Его формирование длилось два-три столетия, причем каждое из искусств институциализировалось самостоятельно и в свое время, но важно заметить, что все три перечисленные выше составляющие одного вида искусства как института формировались одновременно и образуют искусство как институцию лишь в этом триединстве (авторство — художественный фонд произведений данного искусства — публика).
Таким образом, в своей наиболее зрелой форме институт классического искусства включал в себя: опытную в восприятии искусства публику, руководимую профессиональными критиками, а также авторов (творцов), чья подготовка обеспечивалась профессиональным образованием, и обширный корпус художественных произведений, которые создавались с учетом сложившихся критериев «художественности».

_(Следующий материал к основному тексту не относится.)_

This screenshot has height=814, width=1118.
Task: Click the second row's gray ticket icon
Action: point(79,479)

Эти критерии служили не столько отсеву технически слабых любительских сочинений, сколько тому, чтобы удерживать композиционное и стилистическое единство корпуса художественных текстов, обеспечить «узнаваемость» их в восприятии публики.
Классическое искусство, следовательно, существовало в рамках двух противоположных требований — новизны и повторности.

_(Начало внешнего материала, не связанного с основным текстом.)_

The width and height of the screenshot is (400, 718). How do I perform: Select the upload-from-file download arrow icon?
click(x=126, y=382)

Причем, чем шире и разнообразнее становилась публика (во второй половине XIX века), тем менее квалифицированной она была в целом, и тем важнее для сохранения художественной коммуникации — из указанных двух условий — становилась повторность.
Новичок-зритель, читатель или слушатель легче воспринимает и переживает знакомое.
Следовательно, консерватизм авторов в выборе художественных тем, образов, средств был оправдан коммуникативной ситуацией в рамках позднего классического искусства.
В художественном мире эта тенденция была определена как «академизм».

Искусство — это не вещи, а взаимоотношения (коммуникация) по поводу этих вещей.
И решающими здесь являются свойства институций, в рамках которой эта коммуникация осуществляется.
В состав функций арт-рынка входит не только быть площадкой (галерея, музей), где публика видит, слышит, осязает, иногда даже обоняет «вещь» искусства.
Но также и площадкой, на которой складываются договоренности относительно значения этих вещей и их цены.
В современной культуре, где нет представлений о «возвышенном» и «вечном», автор не может найти себе оправдания в том, что его создание будет понято позже: вещь, слишком сложная для непосредственного восприятия, не удержится в потоке других, более «дружественных» зрителю.
Единственным фактом, свидетельствующим о признании автора и его художественной «вещи» и о степени этого признания является покупка.

Арт-рынок — это социальное пространство, где сообщество создателей, покупателей, посредников и организаторов этого пространства посредством целого комплекса общественных инструментов (галерей, выставок, конференций, публикаций и т.п.) совместно устанавливают, считать ли данный артефакт вещью искусства, каково его значение в рамках арт-рынка и его цена.
Эта цена, устанавливаемая арт-рынком, задает не только сумму, за которую данную вещь можно купить, но и ориентировочно сумму, за которую ее можно будет потом продать.
В обеспечении этой обращаемости «вещи» современного искусства и состоит, быть может, основная задача арт-рынка.

Современный арт-рынок еще использует в отношении себя название «искусство».
Этот перенос термина из эпохи классики имеет смысл постольку, поскольку в публике все еще хранится унаследованное от прошлого отношение к искусству как области возвышенной, где преобладает бескорыстие и красота.
Но сам арт-рынок устроен иначе.
В частности, он принципиально не обозначает свои критерии и границы.
Это значит, что предметом современного искусства может оказаться самая неожиданная вещь, если она будет маркирована рынком как особенная («эксклюзивная») и дорогая, а по содержанию своему способная удивить, позабавить, развлечь. Арт-рынок хочет выглядеть сферой, которая возвышается над массовой культурой.
Но для этого у него всего лишь один критерий: исключительность как в отношении цены, так и в отношении экземплярности (должна быть вещь, которая может быть истолкована как единственная в своем роде).
Все, что не принято арт-рынком, остается в сфере массовой китч-культуры.